Please read the green bean thread and say what hengal dusted the remaining beans with before going in for the night.

**PAGE**.
- - - - -

# Help! Whats eating my green bean plants??



## hengal

My newly sprouted green bean plants have been muched on. On some there are no leaves left at all, only stem! Whatever this is is also eating the mariglolds I planted with them! I didn't think anything would eat marigolds. :shrug: Are these slugs doing this damage??? How do I take care of this??? Will the muched ones survive or do I need to replant??
I refuse to buy green beans this year! I have 3 beds of them planted, only this one bed has come up yet - it was done first. I am trying in earnest to raise as much of our food as I can this year. Please help me save my beans!!!! :Bawling: 

Thank you!


----------



## Pony

hengal said:
 

> My newly sprouted green bean plants have been munched on. On some there are no leaves left at all, only stem! Whatever this is is also eating the mariglolds I planted with them! I didn't think anything would eat marigolds. :shrug: Are these slugs doing this damage??? How do I take care of this??? Will the muched ones survive or do I need to replant??Thank you!



Dang. Marigolds TOO? ARRRRRRRRRRRRRGH!

Sounds more like animals than bugs. Birds or bunnies or something like that. 'Round here, marigolds are rarely bothered by bugs. And the complete loss of leaf sounds more like animals.

You could try waiting to see if the leafless stems survive, but since bean seed is relatively inexpensive and you are dedicated to having your own beans this year, I'd recommend reseeding right alongside the stems.

Also recommend screening or chicken wire or some other mechanical barrier to any animals that decide your garden looks like its personal salad bar. Dang varmints!

Good luck,
Pony!


----------



## Elffriend

Could be bunnies. I had that happen the first year I planted beans here. You might want to consider some type of fencing around the other beds before the beans come up.


----------



## Leah IL

I am having trouble with ground squirrels- they look like chipmunks. Nasty little things. They ate almost all of my tomato plants, some of the cucumbers, and a few peppers. Today I found a hole in the middle of a lettuce bed. Don't know what to do since they tunnel, I don't know that I can fence them out. They seem to go for the tender little plants more than the bigger ones. Once they get bigger than they are they leave them be.


----------



## hengal

This looks like insect damage - not animal damage. The whole garden is fenced in also. We have four large outside dogs and 3 cats - I haven't seen a rabbit or a squirrel in our yard for a long, long time! What does bean beetle look like? Yesterday when I was out working, some little greenish striped beetle landed on me. Is this the culprit??? Before I went in last night I dusted the beans I do have with sevin (don't stone me) and replanted more seeds.

- - - - -

Data for pointing to words and elements:
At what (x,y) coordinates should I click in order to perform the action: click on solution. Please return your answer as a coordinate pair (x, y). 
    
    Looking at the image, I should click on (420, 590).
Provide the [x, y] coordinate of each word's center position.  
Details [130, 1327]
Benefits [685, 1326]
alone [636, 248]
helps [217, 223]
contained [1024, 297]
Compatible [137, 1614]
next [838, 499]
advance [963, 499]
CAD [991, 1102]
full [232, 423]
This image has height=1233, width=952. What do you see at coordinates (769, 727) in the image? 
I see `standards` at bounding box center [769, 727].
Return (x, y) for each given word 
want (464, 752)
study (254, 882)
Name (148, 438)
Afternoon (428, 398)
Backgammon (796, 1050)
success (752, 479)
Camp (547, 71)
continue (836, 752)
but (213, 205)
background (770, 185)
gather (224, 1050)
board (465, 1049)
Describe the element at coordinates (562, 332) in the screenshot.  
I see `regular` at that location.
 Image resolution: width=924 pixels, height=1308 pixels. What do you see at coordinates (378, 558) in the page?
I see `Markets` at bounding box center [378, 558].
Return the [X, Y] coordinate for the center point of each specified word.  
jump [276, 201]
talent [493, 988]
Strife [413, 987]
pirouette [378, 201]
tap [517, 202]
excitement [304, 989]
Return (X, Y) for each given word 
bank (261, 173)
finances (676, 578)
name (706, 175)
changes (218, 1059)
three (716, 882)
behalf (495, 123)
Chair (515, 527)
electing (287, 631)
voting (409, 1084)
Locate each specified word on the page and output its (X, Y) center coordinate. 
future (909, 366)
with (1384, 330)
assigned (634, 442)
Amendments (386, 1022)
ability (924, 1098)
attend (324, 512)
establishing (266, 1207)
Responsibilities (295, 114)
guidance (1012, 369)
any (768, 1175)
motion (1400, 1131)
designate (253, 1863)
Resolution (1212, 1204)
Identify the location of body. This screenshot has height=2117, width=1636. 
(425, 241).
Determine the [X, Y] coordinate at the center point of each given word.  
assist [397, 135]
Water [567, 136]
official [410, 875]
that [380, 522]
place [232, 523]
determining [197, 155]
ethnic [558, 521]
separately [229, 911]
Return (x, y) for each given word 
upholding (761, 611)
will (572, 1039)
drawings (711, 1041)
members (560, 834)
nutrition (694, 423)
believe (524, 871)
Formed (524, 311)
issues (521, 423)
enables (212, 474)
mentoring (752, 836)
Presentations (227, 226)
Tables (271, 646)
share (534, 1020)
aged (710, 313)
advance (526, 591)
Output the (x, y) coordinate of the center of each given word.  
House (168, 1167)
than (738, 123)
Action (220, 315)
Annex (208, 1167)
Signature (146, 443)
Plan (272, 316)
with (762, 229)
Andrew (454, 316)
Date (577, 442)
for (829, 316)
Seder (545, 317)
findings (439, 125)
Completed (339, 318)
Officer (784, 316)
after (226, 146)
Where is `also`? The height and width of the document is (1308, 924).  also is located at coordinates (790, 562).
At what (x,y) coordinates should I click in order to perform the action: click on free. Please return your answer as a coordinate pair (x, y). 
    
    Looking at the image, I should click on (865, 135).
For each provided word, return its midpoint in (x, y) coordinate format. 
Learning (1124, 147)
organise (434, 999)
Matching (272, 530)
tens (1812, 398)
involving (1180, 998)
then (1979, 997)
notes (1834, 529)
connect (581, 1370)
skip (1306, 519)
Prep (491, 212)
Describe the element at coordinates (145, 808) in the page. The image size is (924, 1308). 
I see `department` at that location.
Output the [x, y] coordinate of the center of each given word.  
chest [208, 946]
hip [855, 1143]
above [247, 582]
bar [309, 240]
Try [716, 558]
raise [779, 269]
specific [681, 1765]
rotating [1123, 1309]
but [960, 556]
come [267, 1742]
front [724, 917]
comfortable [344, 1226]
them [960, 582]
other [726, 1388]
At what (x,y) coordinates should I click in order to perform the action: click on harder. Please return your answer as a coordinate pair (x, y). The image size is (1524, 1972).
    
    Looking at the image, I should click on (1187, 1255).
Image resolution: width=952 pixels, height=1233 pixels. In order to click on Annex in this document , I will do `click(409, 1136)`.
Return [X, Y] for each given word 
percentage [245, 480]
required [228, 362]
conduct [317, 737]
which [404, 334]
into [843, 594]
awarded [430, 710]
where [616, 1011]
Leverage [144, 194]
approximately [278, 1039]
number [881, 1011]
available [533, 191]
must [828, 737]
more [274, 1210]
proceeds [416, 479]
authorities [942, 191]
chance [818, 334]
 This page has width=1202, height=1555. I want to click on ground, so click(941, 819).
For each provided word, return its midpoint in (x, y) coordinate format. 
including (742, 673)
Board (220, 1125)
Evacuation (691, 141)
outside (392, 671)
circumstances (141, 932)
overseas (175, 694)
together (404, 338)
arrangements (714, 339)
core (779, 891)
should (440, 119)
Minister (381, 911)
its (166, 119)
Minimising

- - - - -

**RESPONSE FOR THIS EXERCISE**.
Sevin.